(Saved entries)

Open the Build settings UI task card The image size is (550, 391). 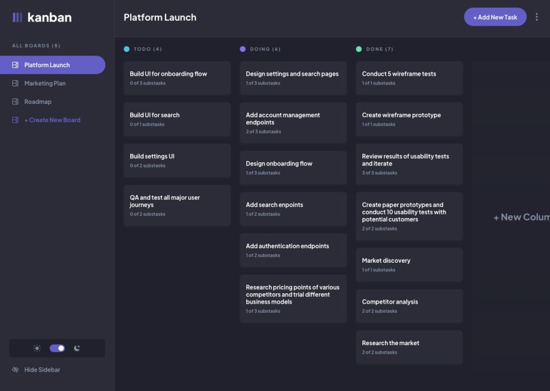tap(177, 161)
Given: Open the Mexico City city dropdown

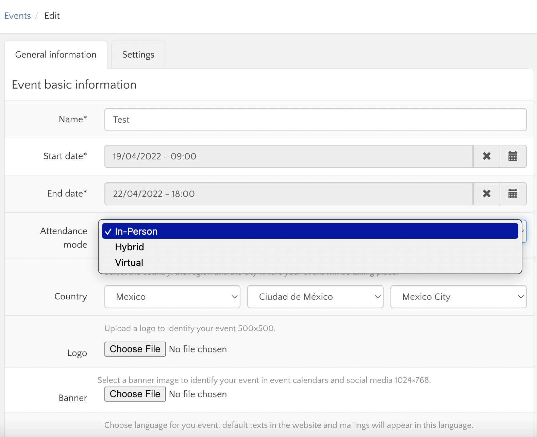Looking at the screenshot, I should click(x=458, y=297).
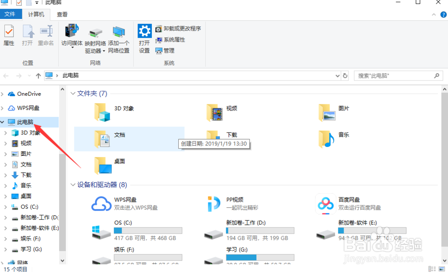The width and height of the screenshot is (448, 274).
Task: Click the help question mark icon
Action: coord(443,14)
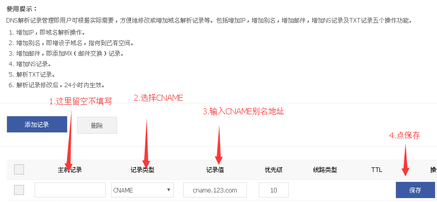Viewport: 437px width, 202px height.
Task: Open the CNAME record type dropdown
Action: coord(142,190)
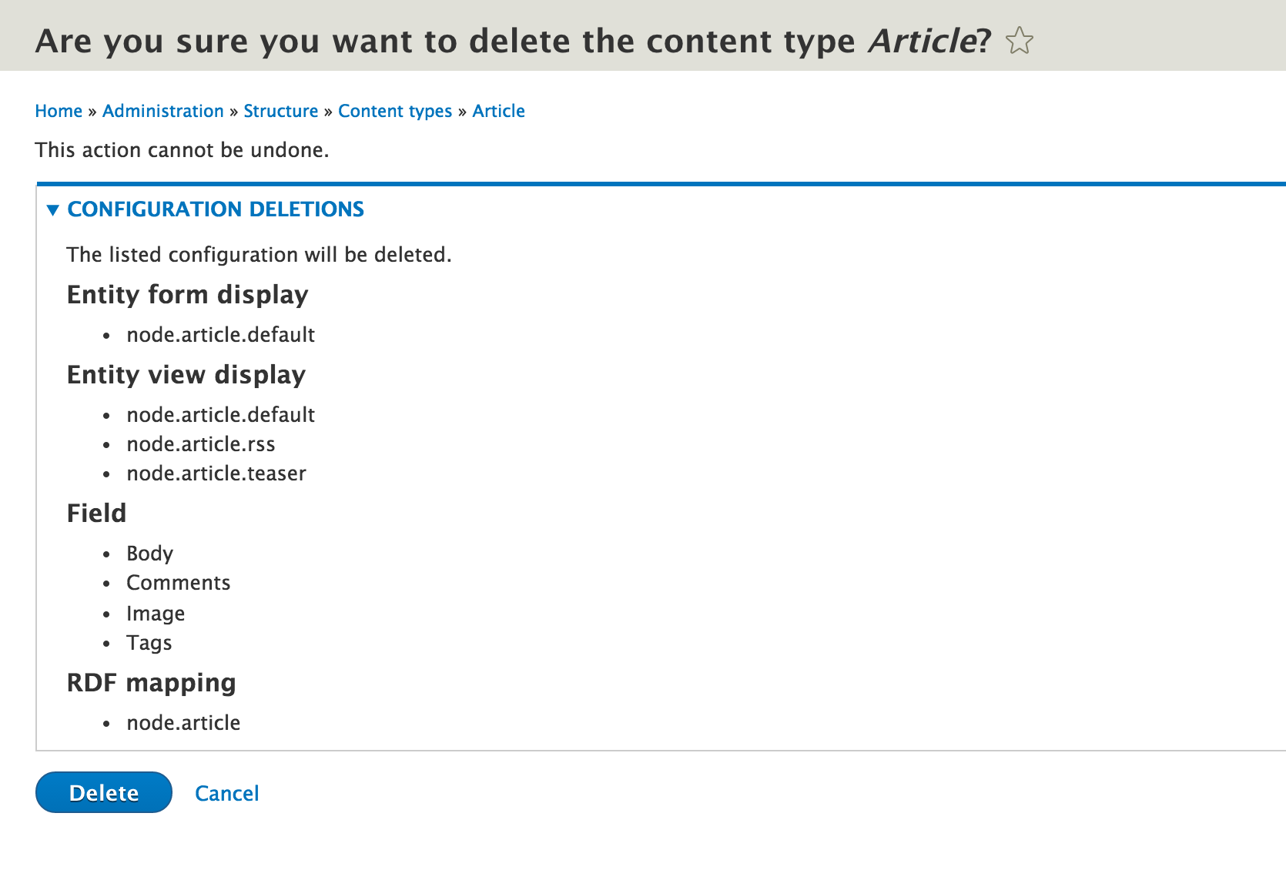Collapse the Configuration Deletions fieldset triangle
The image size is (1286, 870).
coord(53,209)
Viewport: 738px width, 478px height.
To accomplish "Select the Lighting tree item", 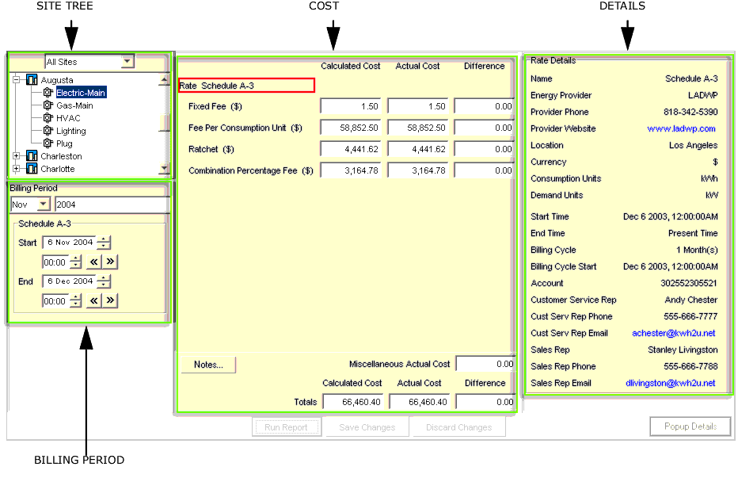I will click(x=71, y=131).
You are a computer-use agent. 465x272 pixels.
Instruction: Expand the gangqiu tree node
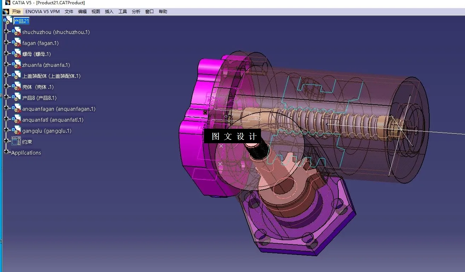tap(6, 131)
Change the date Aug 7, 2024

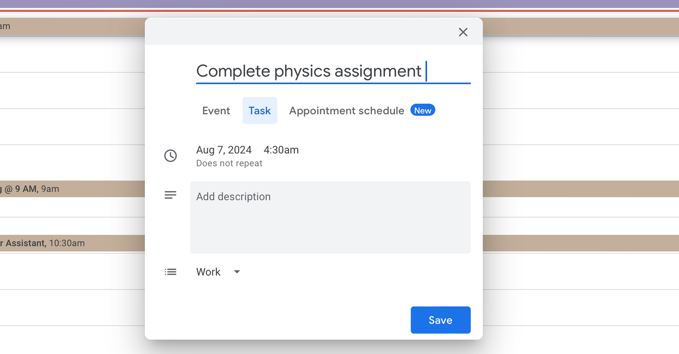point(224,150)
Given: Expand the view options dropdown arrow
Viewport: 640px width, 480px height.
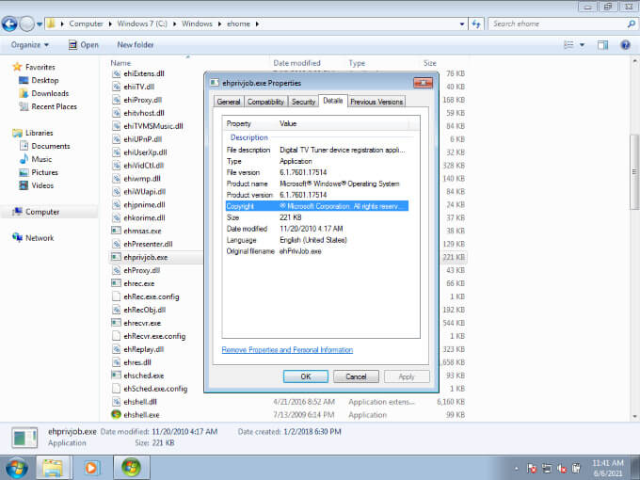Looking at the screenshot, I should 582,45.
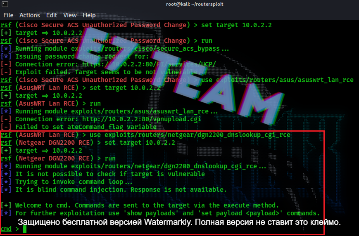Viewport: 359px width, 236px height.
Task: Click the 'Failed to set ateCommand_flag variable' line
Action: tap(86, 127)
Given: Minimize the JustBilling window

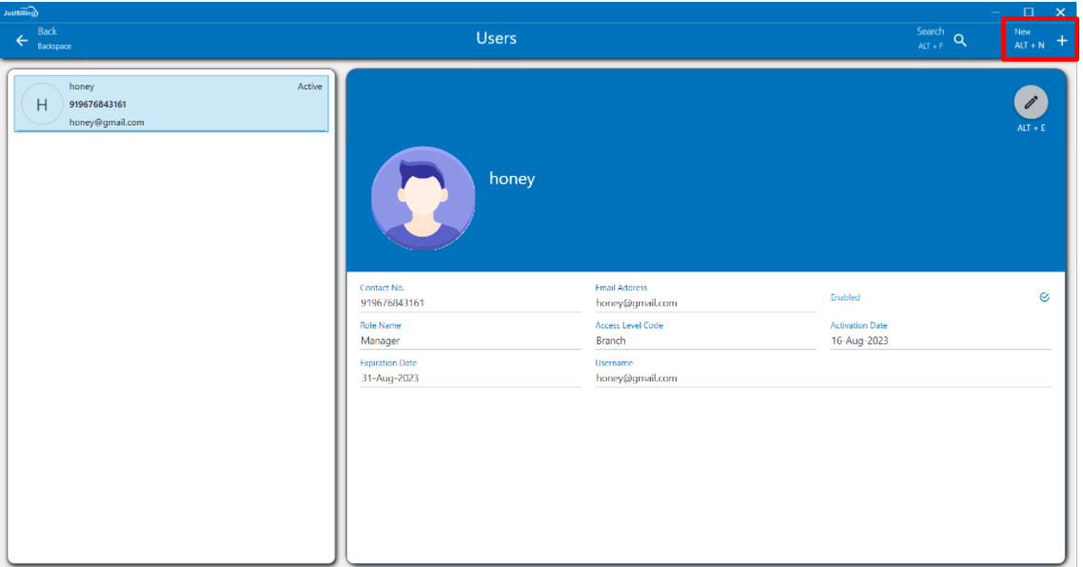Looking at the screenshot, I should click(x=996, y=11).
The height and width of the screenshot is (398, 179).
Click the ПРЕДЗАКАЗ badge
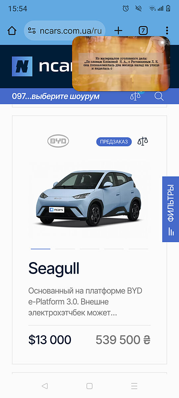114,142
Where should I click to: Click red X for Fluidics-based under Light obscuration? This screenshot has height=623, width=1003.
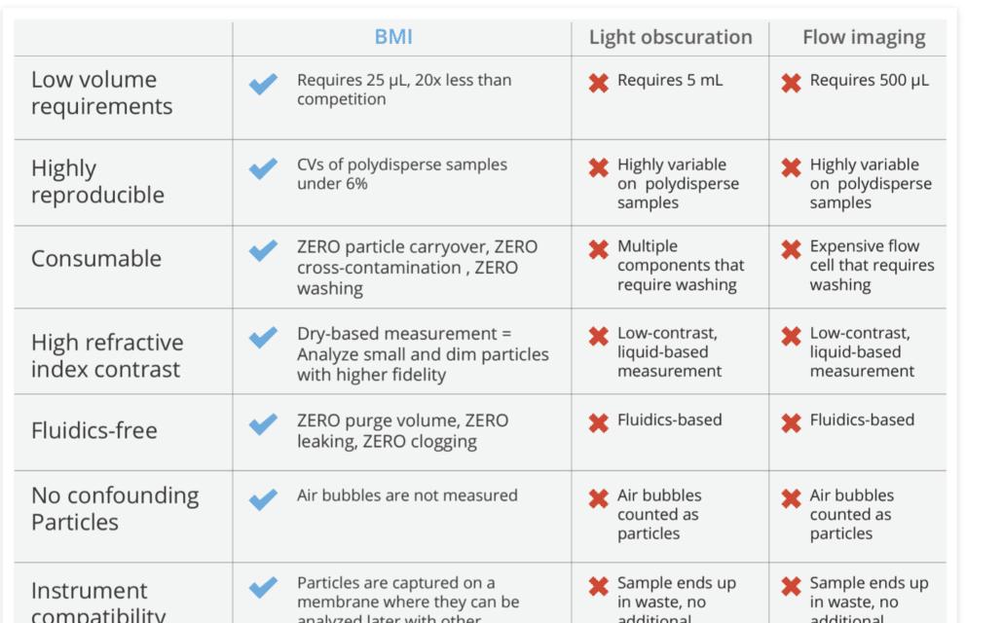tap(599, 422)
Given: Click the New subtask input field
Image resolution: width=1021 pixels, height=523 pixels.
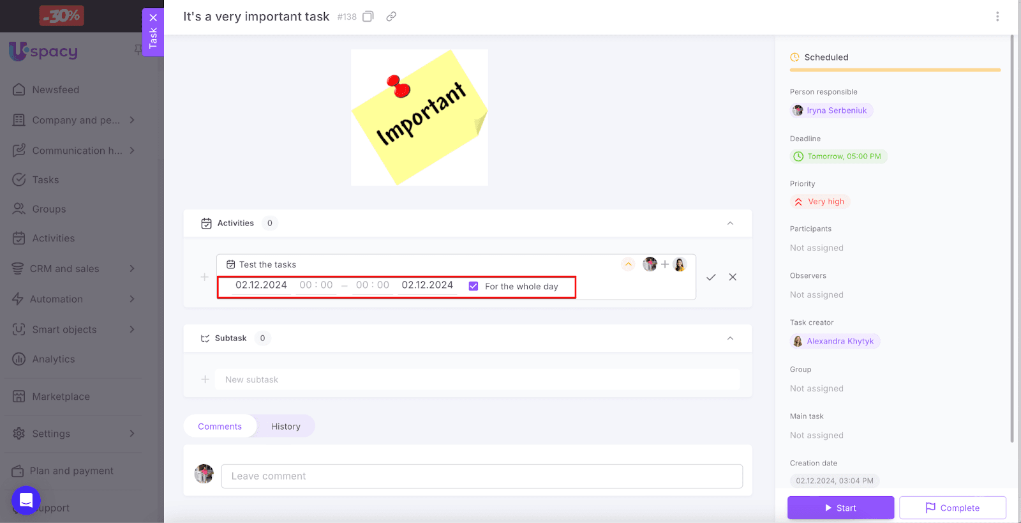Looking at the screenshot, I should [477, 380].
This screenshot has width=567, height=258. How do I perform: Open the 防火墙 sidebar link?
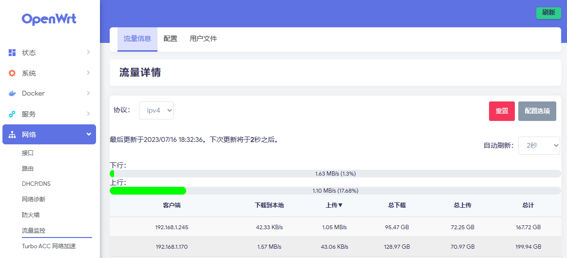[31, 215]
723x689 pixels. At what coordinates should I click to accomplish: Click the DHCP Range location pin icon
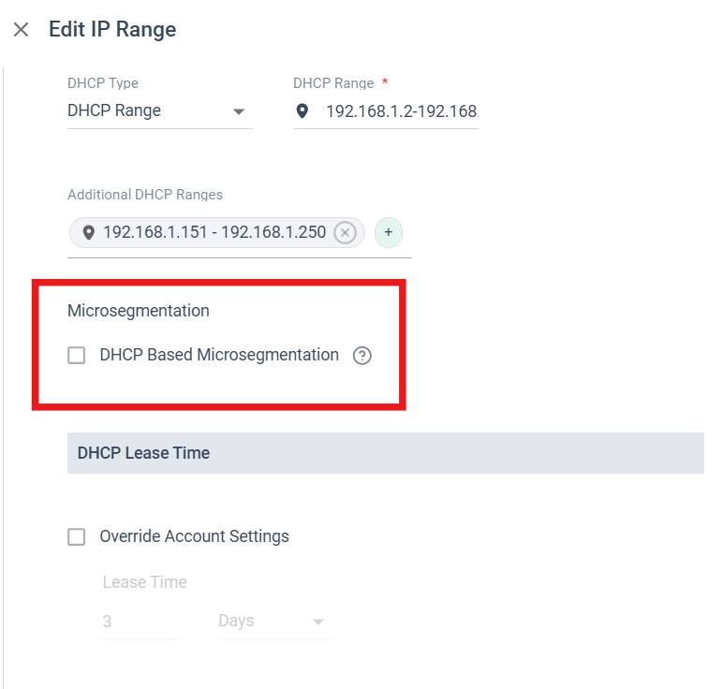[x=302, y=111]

● Goal of the exercise:
Transcribe exactly the lines running from the line with "Given: Click the New subtask input field" to the last line of the entries. Pictures stay out of the copy.

● Written answer:
Given: Click the New subtask input field
Image resolution: width=1021 pixels, height=523 pixels.
Looking at the screenshot, I should [477, 380].
This screenshot has width=567, height=258. How do I perform: Open the 防火墙 sidebar link?
[31, 215]
723x689 pixels. At what coordinates should I click to accomplish: Click the DHCP Range location pin icon
[x=302, y=111]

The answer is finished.